[WORK INSTRUCTION]
Read the entries below and pull out each line with the string "Navigate".

[DATA]
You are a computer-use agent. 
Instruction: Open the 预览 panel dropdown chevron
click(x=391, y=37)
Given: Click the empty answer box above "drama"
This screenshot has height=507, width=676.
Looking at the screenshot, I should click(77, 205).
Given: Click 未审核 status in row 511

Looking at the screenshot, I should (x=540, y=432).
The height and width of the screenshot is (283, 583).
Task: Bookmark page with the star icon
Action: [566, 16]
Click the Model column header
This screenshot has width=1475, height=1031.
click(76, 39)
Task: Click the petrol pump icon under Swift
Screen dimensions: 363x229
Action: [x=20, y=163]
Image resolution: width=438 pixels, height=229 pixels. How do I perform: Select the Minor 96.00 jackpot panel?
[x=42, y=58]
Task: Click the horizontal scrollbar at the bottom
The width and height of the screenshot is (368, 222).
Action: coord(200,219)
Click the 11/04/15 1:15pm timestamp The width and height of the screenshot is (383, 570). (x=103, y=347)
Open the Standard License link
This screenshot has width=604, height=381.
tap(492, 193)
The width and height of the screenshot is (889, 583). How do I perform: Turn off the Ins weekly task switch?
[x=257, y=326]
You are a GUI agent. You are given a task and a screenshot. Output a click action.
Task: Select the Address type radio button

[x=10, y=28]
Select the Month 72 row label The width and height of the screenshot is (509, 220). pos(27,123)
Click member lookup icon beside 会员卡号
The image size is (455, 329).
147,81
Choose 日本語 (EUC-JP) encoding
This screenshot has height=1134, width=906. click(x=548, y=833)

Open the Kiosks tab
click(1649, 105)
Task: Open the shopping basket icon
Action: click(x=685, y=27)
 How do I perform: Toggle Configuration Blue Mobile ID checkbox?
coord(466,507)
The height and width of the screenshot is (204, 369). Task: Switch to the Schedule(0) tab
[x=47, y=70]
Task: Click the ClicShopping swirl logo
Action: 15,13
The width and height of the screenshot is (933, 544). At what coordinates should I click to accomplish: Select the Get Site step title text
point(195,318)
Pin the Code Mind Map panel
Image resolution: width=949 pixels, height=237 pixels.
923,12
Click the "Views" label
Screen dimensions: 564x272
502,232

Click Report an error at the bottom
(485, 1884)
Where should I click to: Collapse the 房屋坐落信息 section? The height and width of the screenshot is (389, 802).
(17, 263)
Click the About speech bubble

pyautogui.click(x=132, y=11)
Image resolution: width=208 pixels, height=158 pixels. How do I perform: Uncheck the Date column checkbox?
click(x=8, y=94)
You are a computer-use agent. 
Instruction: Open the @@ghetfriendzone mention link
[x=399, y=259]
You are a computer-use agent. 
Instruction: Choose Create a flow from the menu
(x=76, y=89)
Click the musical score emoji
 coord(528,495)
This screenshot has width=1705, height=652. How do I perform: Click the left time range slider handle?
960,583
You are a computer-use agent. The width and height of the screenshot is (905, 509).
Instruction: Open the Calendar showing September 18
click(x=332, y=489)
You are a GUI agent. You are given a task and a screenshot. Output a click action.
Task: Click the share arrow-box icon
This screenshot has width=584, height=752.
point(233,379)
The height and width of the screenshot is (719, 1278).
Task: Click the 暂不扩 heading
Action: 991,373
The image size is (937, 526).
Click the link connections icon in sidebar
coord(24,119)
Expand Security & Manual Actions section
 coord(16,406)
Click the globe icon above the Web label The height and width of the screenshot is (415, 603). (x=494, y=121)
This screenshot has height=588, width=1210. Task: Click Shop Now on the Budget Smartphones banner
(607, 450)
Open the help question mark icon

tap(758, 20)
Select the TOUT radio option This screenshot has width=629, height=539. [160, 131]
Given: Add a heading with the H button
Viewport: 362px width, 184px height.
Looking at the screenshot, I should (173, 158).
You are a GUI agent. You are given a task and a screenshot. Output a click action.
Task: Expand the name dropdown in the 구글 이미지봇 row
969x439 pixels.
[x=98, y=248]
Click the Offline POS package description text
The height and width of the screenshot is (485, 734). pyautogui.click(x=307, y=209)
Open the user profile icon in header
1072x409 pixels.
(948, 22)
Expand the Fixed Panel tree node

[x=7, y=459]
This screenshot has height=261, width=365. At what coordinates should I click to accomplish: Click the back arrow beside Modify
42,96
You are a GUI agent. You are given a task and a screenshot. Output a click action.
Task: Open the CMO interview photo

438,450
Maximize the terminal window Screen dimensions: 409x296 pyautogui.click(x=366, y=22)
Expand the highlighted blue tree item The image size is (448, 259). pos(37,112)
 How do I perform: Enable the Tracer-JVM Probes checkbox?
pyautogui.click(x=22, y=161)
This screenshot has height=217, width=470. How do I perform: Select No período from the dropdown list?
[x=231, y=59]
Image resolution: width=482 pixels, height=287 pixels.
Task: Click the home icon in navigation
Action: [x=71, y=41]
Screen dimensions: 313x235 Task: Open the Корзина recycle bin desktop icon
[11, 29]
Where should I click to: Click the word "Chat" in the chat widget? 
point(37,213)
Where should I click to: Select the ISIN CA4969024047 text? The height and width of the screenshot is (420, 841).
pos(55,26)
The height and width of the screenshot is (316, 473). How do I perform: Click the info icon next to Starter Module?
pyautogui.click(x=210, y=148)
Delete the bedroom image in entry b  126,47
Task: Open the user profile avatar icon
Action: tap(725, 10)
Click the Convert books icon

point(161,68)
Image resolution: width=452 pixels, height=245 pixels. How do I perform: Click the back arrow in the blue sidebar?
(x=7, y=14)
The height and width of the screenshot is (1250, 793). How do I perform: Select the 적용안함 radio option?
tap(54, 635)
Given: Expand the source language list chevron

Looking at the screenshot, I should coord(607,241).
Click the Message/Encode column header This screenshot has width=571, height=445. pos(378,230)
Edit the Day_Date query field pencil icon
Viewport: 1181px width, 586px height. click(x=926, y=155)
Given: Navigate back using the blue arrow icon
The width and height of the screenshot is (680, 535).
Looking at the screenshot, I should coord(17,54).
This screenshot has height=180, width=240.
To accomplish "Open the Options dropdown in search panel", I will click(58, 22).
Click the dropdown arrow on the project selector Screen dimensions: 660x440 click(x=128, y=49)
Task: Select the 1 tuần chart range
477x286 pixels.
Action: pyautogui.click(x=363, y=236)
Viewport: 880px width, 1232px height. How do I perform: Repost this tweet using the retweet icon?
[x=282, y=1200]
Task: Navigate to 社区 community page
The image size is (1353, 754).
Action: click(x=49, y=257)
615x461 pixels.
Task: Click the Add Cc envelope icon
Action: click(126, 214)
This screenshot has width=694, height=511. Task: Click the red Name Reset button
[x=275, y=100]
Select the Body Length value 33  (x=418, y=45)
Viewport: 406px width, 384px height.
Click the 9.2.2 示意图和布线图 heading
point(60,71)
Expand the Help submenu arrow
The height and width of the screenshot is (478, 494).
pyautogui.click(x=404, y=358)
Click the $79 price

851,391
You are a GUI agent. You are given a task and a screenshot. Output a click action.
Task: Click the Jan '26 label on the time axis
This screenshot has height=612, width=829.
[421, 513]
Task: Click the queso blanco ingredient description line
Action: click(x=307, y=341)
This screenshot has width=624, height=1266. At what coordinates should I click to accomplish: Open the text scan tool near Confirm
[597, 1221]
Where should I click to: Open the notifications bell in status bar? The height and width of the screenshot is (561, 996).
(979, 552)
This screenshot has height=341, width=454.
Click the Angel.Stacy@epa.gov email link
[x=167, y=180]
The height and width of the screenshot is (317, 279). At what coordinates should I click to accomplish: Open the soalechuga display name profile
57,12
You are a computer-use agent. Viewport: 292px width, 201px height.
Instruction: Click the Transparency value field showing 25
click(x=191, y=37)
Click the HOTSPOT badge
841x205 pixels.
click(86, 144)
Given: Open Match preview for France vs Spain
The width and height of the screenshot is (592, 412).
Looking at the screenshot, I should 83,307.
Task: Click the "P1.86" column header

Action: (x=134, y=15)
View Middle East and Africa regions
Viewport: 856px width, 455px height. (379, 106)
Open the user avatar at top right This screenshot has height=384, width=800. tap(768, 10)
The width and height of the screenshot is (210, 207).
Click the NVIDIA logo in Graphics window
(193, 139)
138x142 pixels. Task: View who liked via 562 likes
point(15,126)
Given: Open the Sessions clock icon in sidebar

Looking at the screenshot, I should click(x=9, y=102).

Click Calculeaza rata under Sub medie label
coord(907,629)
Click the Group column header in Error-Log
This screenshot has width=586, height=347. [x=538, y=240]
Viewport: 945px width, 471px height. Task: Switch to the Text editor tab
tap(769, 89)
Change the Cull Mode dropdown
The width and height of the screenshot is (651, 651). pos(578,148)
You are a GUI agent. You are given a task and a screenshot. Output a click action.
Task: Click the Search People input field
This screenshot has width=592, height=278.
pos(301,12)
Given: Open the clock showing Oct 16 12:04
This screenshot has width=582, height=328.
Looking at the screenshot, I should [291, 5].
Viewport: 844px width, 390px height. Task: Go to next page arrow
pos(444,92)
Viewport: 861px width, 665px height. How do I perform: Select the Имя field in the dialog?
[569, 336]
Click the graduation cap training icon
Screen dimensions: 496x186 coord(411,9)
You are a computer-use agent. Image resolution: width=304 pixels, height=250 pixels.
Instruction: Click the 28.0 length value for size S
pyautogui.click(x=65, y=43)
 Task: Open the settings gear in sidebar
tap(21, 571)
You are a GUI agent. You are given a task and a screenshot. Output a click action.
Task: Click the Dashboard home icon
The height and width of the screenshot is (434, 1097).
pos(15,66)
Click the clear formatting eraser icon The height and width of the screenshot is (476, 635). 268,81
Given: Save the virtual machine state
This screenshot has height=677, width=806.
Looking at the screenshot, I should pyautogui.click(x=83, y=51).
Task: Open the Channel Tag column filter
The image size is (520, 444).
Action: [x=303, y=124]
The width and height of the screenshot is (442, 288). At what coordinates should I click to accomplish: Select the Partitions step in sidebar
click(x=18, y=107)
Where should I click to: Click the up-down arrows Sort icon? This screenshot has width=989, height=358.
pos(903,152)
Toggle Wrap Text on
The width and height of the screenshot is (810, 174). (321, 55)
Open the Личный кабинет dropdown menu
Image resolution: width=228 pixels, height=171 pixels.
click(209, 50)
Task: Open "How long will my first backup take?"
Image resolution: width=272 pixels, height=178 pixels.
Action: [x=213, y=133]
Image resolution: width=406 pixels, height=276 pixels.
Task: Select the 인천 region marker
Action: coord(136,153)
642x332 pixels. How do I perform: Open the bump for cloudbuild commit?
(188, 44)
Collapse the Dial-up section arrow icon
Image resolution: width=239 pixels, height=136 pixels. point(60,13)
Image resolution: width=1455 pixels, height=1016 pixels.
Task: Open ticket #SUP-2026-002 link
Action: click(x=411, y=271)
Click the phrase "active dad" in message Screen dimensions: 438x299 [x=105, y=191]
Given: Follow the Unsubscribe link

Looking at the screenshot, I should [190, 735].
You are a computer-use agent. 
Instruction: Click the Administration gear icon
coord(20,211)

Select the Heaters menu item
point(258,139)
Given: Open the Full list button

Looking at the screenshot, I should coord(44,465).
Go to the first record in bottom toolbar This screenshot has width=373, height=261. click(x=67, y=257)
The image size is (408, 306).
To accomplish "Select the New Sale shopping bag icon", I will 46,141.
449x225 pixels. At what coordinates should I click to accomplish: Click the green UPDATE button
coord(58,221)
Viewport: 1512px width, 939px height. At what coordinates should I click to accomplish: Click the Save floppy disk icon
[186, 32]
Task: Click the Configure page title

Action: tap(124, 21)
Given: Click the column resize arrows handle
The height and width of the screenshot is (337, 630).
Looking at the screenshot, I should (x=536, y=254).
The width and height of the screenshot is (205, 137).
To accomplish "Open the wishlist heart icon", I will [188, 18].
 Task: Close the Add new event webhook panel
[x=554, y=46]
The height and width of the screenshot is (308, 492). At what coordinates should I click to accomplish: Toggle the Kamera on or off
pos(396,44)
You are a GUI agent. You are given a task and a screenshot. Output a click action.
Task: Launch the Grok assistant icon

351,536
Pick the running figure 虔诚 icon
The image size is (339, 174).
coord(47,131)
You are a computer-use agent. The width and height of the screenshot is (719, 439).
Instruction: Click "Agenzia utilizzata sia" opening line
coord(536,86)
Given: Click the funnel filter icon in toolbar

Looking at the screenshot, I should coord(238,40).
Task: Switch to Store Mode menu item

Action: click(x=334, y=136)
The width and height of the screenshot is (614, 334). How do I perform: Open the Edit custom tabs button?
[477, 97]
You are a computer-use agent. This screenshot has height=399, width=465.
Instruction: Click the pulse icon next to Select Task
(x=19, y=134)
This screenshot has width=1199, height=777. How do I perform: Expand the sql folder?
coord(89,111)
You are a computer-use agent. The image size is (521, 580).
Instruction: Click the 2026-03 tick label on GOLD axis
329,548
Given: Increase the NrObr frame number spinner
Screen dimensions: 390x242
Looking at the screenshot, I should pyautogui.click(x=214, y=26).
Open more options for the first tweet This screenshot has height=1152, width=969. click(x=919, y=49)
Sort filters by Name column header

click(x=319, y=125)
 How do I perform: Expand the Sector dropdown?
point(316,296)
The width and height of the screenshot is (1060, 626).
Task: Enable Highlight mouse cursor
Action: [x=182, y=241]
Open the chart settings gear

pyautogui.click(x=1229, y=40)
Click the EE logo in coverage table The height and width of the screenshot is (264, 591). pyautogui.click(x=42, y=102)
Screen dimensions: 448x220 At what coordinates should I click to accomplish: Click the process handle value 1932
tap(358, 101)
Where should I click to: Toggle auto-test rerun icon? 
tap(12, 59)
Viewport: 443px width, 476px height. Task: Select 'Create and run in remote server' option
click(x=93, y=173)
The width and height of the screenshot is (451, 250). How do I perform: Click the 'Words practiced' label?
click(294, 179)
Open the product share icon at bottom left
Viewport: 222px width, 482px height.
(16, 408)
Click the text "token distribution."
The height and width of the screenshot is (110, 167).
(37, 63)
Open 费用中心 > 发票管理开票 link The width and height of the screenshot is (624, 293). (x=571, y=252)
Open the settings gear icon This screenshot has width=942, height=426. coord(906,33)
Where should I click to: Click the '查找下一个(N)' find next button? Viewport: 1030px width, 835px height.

[RESPONSE]
Given: Navigate back using the blue arrow icon
Task: Navigate to 社区 community page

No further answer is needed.